Yeah, dirty wax was the problem, it looked clean... so now i melt down with water in the pot, i do this 3 times, and when it cools i scrape the bottom every time.. and filter through a t- shirt twice... Now i DO have clean wax!!!! everything burning as it should  thanks everyone for the help!


----------



## JCA Beeswax Processing (Feb 18, 2012)

The wax I supply to a candle company is filtered through a 1 micron filter. This is after it is held over water.
http://i1155.photobucket.com/albums/p543/JCsBeeswaxProcessing/DSCI0060.jpg


----------



## robherc (Mar 17, 2012)

chriso38 said:


> Yeah, dirty wax was the problem, it looked clean... so now i melt down with water in the pot, i do this 3 times, and when it cools i scrape the bottom every time.. and filter through a t- shirt twice... Now i DO have clean wax!!!! everything burning as it should  thanks everyone for the help!


Thank YOU for posting the update...I was going to blame it on the wick being un-dipped (I've had that prove to be problematic a couple times before), but now you've educated me as well


----------



## George Fergusson (May 19, 2005)

Hi All-

Jumping in kinda late here. In any case, votive and tea light candles present a different challenge from tapers. In a taper, new wick is being exposed and put into service wicking wax up the wick and into the flame where it's vaporized and burned even as the top of the wick curls over into the outer hot zone of the flame where it's promptly incinerated. So maybe you're wicking up an ounce of wax total through 8" of wick.

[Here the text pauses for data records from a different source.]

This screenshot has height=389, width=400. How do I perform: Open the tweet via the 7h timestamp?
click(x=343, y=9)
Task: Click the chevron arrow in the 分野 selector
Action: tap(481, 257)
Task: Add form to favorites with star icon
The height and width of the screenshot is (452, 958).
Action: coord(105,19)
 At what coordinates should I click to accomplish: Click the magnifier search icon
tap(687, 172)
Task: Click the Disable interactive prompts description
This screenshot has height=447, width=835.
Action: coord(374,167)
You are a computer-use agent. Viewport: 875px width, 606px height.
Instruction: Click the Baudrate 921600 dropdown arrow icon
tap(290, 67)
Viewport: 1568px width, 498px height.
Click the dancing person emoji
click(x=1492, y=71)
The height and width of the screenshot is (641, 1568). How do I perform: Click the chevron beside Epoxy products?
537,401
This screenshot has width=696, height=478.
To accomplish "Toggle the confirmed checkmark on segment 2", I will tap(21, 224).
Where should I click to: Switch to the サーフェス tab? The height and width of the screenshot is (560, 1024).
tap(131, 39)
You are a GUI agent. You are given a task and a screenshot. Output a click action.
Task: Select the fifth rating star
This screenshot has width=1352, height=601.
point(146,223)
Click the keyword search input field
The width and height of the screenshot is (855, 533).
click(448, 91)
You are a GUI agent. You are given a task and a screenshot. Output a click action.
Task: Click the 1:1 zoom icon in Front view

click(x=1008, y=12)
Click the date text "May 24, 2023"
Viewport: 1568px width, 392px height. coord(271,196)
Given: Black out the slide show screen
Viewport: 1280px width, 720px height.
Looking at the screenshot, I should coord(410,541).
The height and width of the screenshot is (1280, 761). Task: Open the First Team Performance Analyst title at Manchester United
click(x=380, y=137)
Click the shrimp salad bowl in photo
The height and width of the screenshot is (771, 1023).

With votive and tea lights, a whole lot of wax is going to get sucked up through the same short section of wick so maybe instead of wicking an ounce of wax through 8" of wick, you're wicking 1.5 ounces of wax through 2" of wick. Therefor the opportunity for impurities and such in the wax to build up and clog up the wick is much greater in a tea light or votive than it is in a taper candle.

One solution to the problem you've already discovered is cleaning the wax until it burns properly with the wick you've selected but that won't always work and can be problematic if you've got lots of wax to deal with. You can also look for another wick that better matches the burning characteristics of your wax, impurities and all. And of course, the burning characteristics of wax can vary considerably from batch to batch and the differences aren't just how much and what kind of dirt is in it.

One wick does not fit all needs! 

George-


----------